Pour ceux non vaccinés, vous pouvez participer en mode prospectif. "Si vous acceptez de vous faire vacciner, vous serez suivi(e) pour documenter la réponse au vaccin. Si vous refusez ou préférez attendre, vous serez inclus dans un groupe comparateur et bénéficierez également d’un suivi médical identique", explique le CHU.
Une équipe est à votre écoute pour toute question :
- Service Sud : 02.62.35.94.34
- Service Nord : 02.62.90.68.50
Email : [email protected]
- Une seconde étude pour comprendre les freins de la population à se faire vacciner -
En parallèle, l’étude VAXCCEPTACHIK, portée par les infectiologues du CHU de La Réunion, cherche à mieux comprendre les motivations, freins et opinions de la population concernant la vaccination contre le chikungunya.
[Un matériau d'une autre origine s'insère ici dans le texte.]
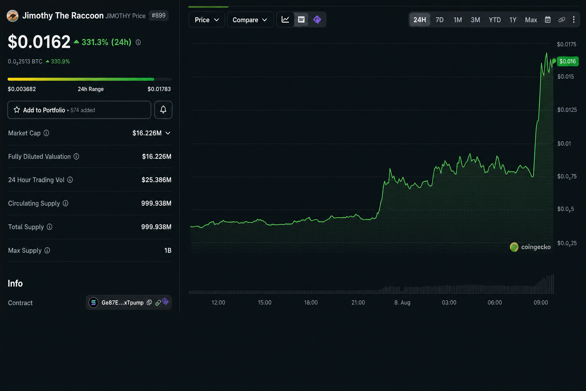586x391 pixels.
Task: Open the Price dropdown
Action: coord(207,19)
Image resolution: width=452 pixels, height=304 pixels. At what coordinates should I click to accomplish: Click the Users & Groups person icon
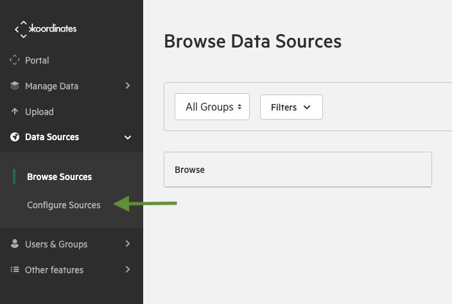point(15,244)
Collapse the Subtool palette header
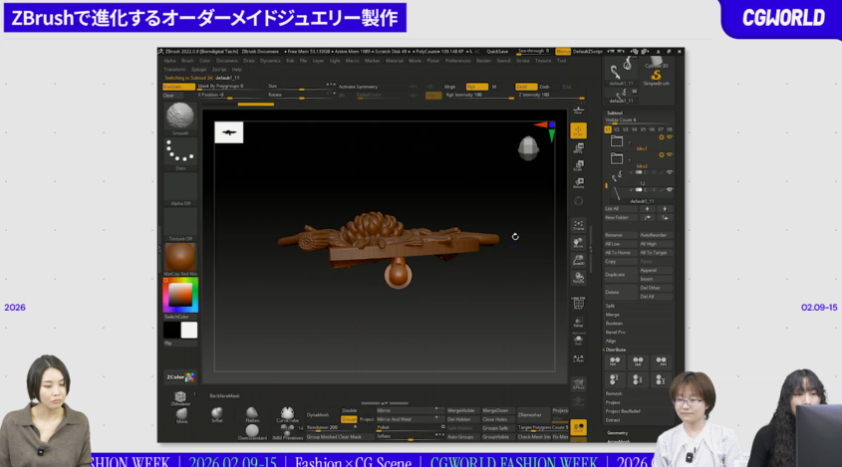This screenshot has width=842, height=467. coord(616,113)
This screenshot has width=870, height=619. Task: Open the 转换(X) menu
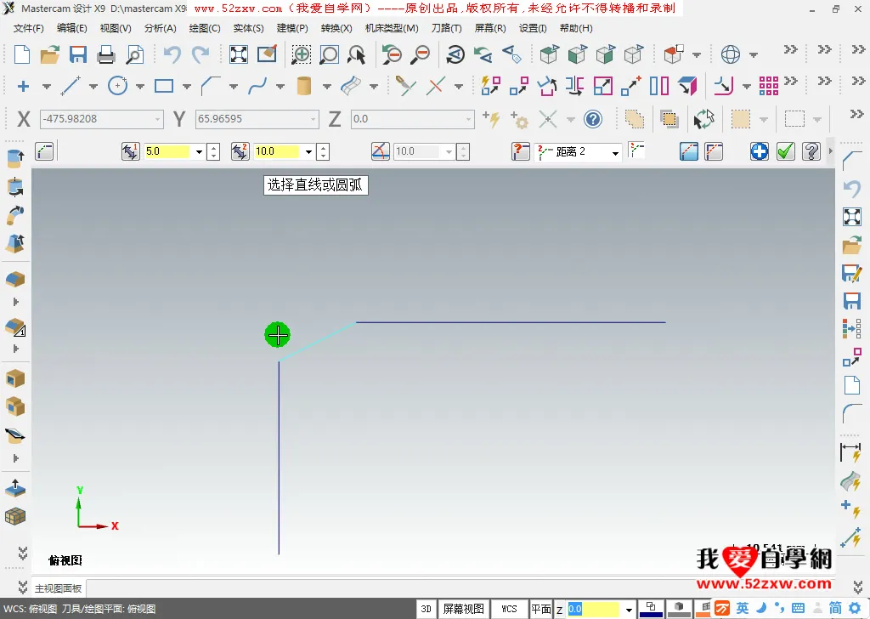pos(336,28)
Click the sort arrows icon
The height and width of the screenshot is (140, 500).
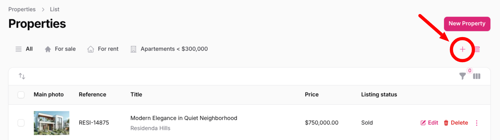(22, 76)
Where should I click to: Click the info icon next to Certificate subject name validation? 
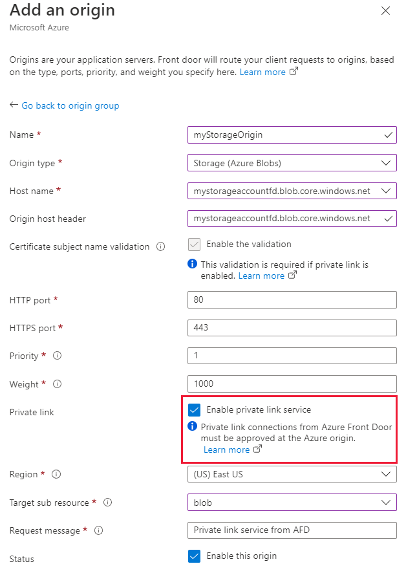[159, 246]
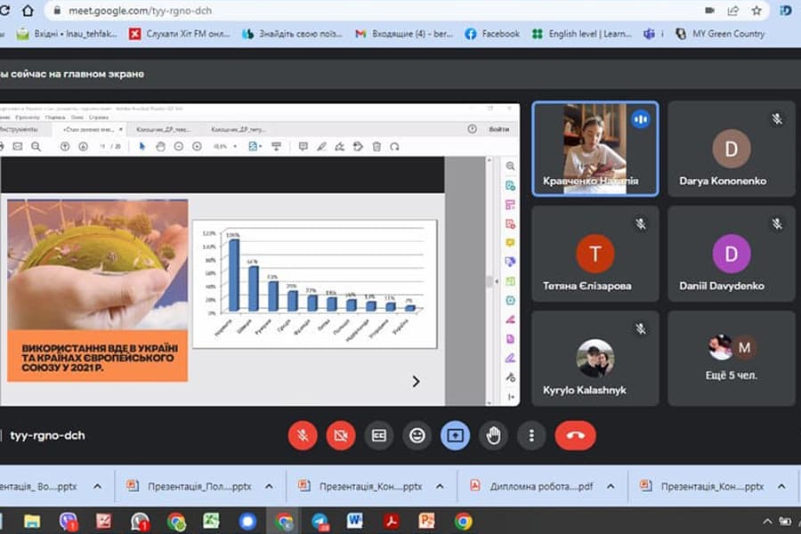Viewport: 801px width, 534px height.
Task: Click the next slide arrow on presentation
Action: click(x=415, y=381)
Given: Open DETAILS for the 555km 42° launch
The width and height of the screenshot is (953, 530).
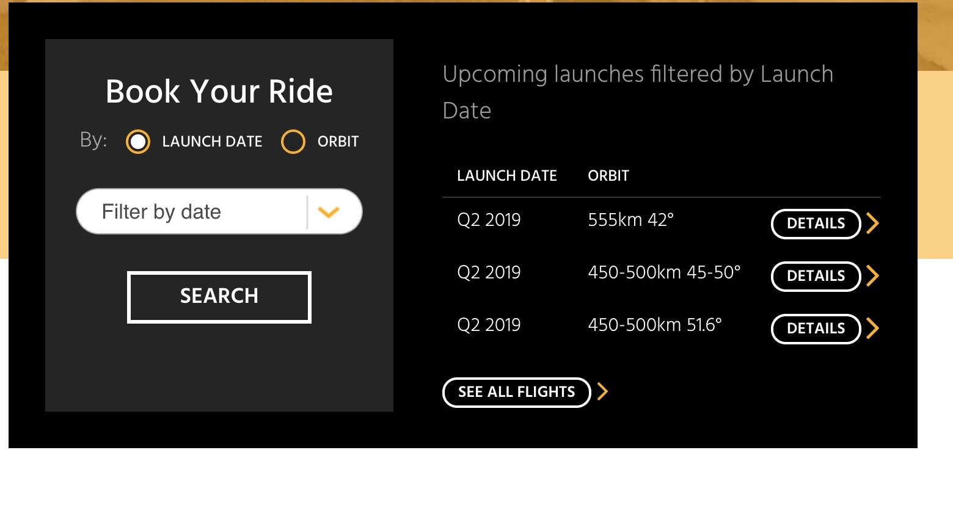Looking at the screenshot, I should click(816, 223).
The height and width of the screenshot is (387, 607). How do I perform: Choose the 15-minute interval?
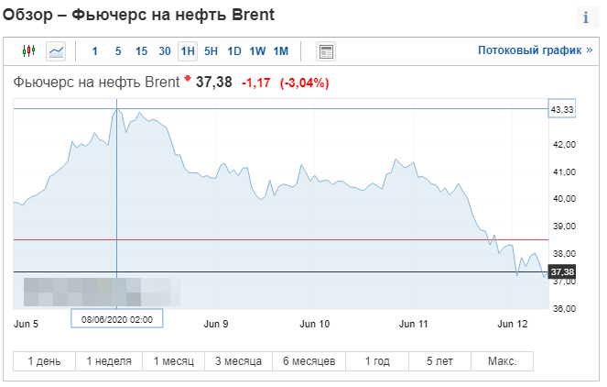pyautogui.click(x=141, y=51)
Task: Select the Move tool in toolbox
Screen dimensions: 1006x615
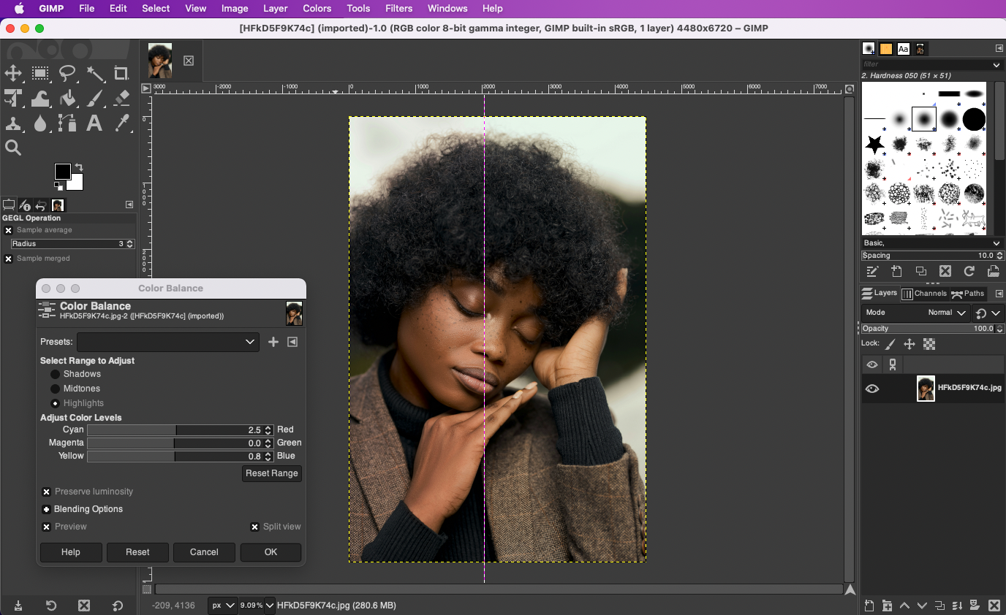Action: coord(13,73)
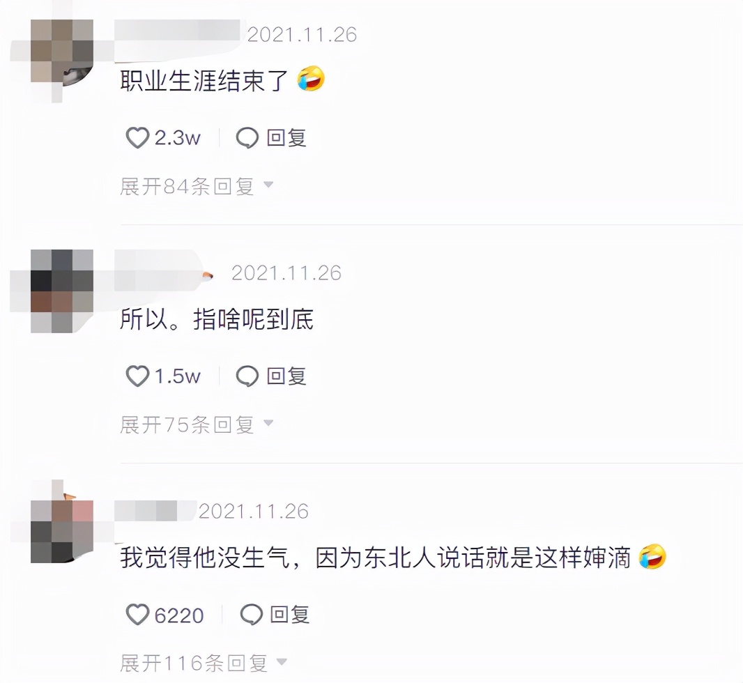Image resolution: width=743 pixels, height=683 pixels.
Task: Click laughing emoji in third comment
Action: 652,557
Pour y participer c'est simple : prenez 5 minutes pour répondre à un questionnaire anonyme sur :
- votre perception du vaccin,
- votre intention de vous faire vacciner,
- vos besoins en information.
Accès direct au questionnaire en ligne : https://vaxcceptachik.skezia.io
Ces deux études permettront d’éclairer les autorités sanitaires sur la meilleure stratégie vaccinale à adopter.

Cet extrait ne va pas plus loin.